FROM TRANSGENDERISM TO TRANSHUMANISM
Transgenderism is not simply about access to bathrooms or about males encroaching on women’s hard-won rights. At its core, the de-sexing of human beings is a pivotal step in advancing capitalist patriarchy’s next phase of accumulation. The symbolic (and material) death of “the mother” is essential to sever subjects—who, as human animals, are intrinsically connected to ecosystems and non-human natures—from their biological and ecological roots. In their place, a patriarchal techno-scientific dystopia emerges—one where man alone claims the power to create and extinguish life, as seen in the growing acceptance of so-called “assisted suicide.” We are witnessing a moment in history where men stand closer than ever—though still short of their macho-utopian ideal—to fully dominating the processes of re/production.
We are talking about the next frontier of accumulation, where the commodification of life will reach unprecedented levels. The spread and normalisation of prostitution, pornography and surrogacy as "just jobs like any other"; the creation of artificial wombs (promoted as a "noble mission" to save premature babies); uterine transplants in males; laboratory experiments involving human and non-human hybrids; and Frankensteinian medicine aimed at creating synthetic sex; the sale of eggs, milk and semen; reproductive technologies such as in vitro fertilisation (expanded in the US by a Trump executive order)… all of this is part of a broader process of normalising the total commodification of life.
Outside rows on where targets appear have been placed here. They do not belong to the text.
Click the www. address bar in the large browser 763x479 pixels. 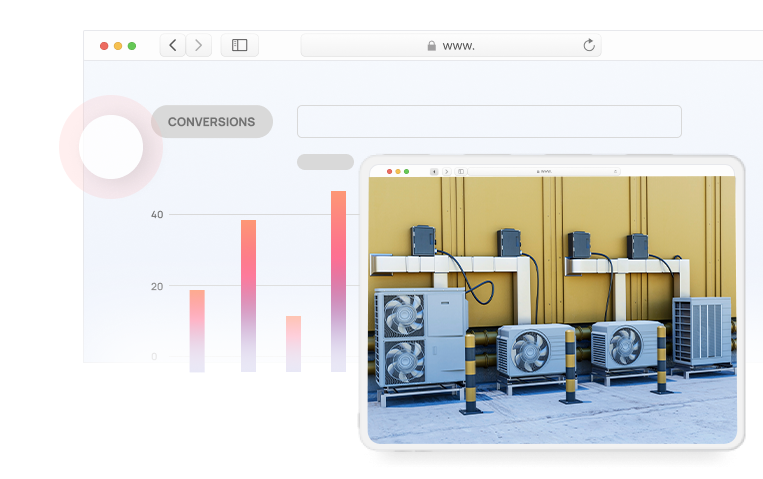(450, 45)
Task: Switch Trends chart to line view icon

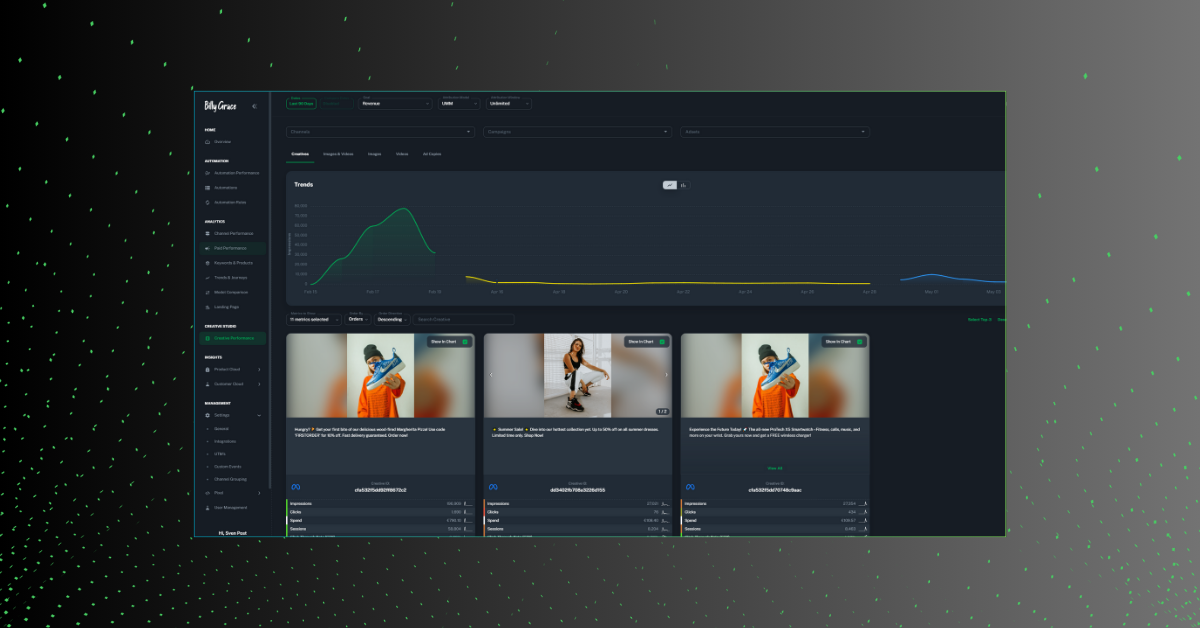Action: tap(670, 185)
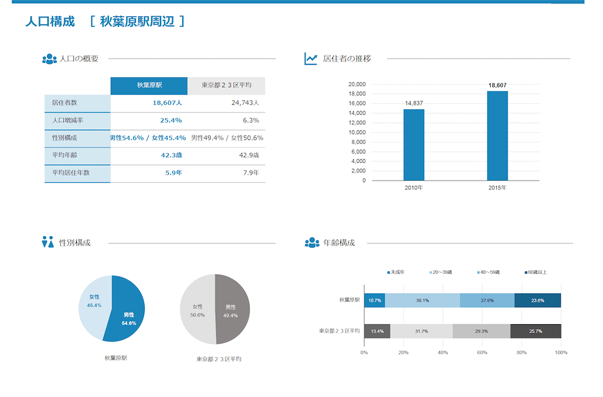Select the 秋葉原駅 column header
Screen dimensions: 603x397
[149, 85]
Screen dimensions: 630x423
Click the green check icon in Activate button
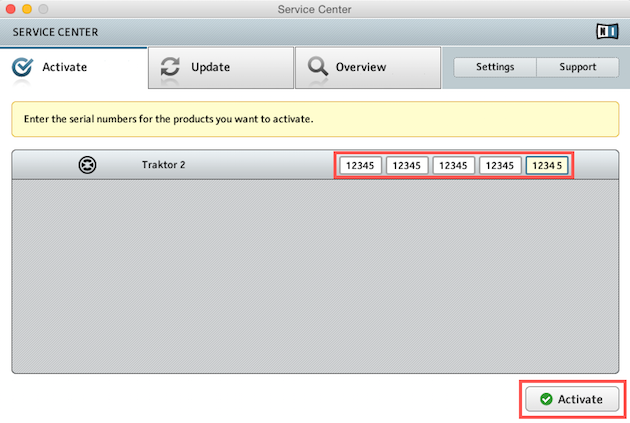(x=546, y=399)
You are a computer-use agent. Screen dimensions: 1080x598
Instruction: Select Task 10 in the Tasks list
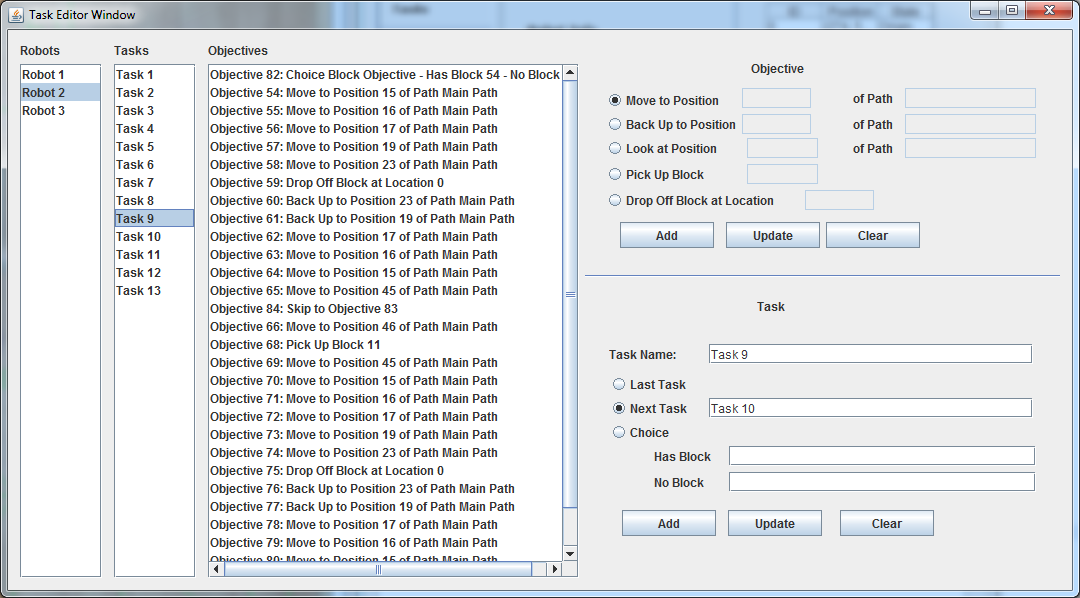(x=138, y=237)
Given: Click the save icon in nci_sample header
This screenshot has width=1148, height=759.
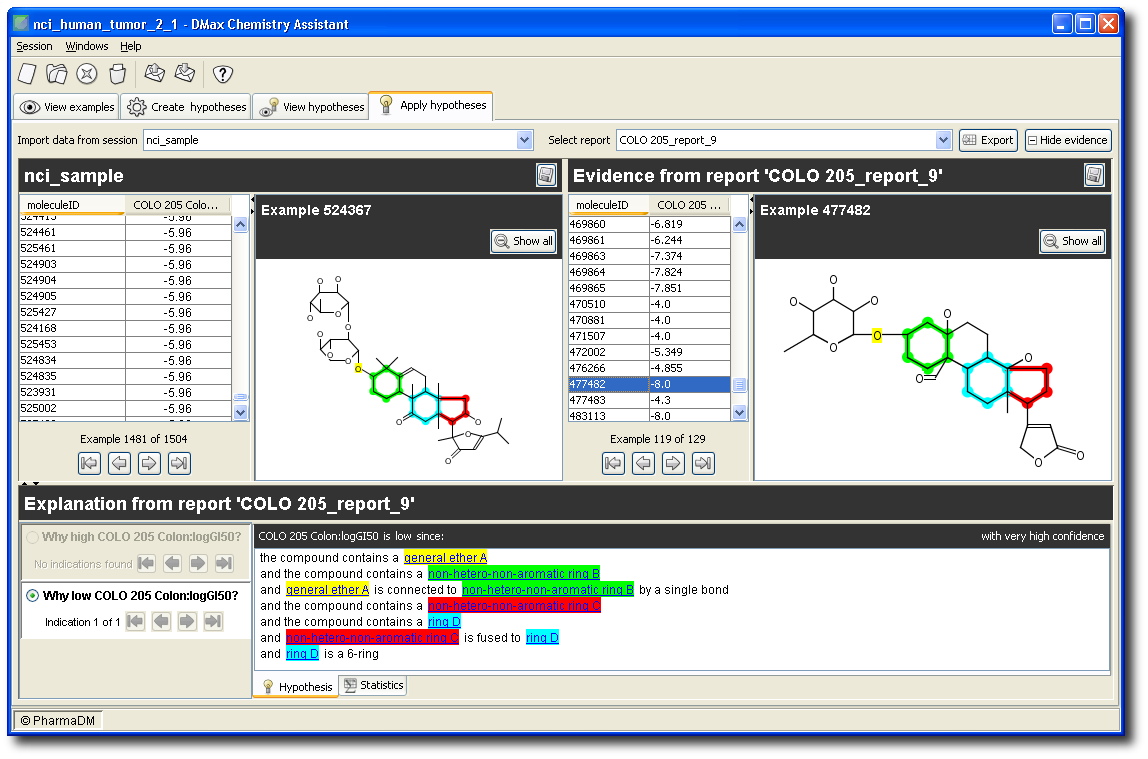Looking at the screenshot, I should (546, 176).
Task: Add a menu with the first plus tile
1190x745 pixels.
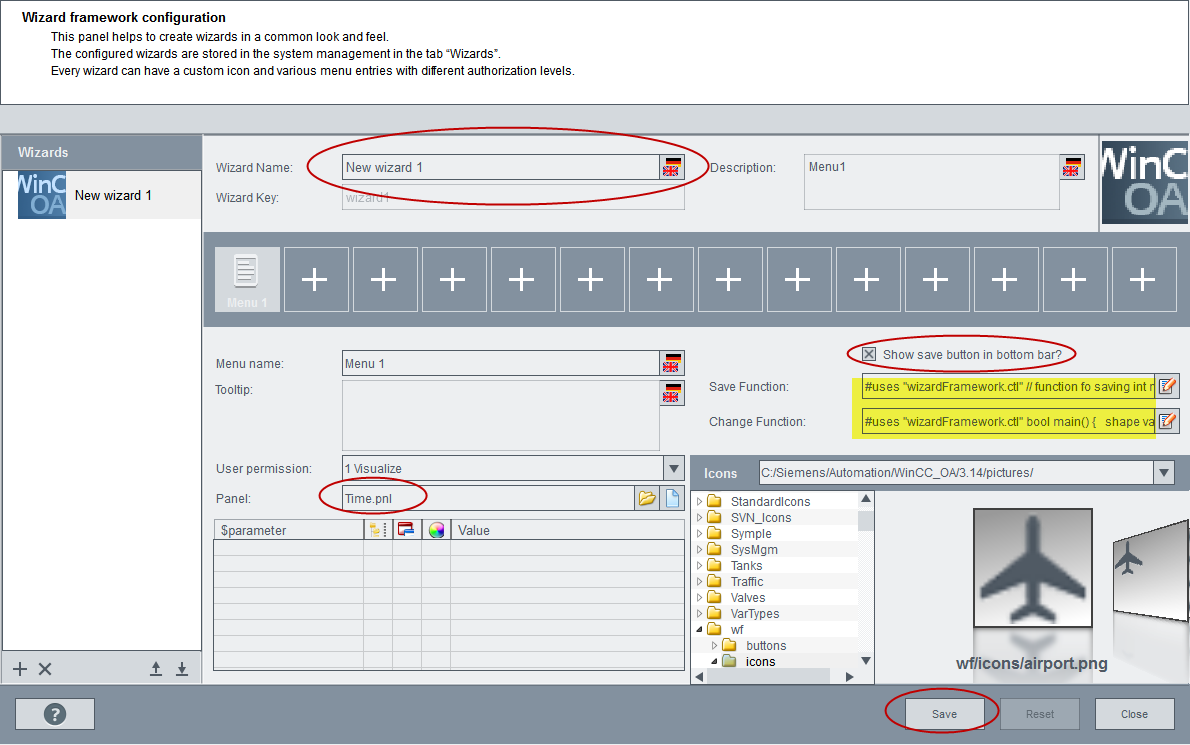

The individual-as-enterprise of the neoliberal era is slowly being disintegrated into amorphous parts that gain meaning – and, more importantly, value – through a techno-scientific process validated by a new linguistic imposition; a movement that begins in Science and Academia – and is quickly disseminated by the media and globalising multilateral organisations such as the UN apparatus, World Bank, International Commission of Jurists (ICJ), among others.
Capitalist patriarchy is in its final phase and must be creative to maintain the flow of accumulation in this agonising stage. In this sense, it is impossible to overlook that declining global fertility rates pose a real threat to capitalist patriarchal expansionism, alongside the depletion of other Cheap Natures, like energy and commodities (see Moore, 2014; 2021a; 2021b; Colerato, 2023).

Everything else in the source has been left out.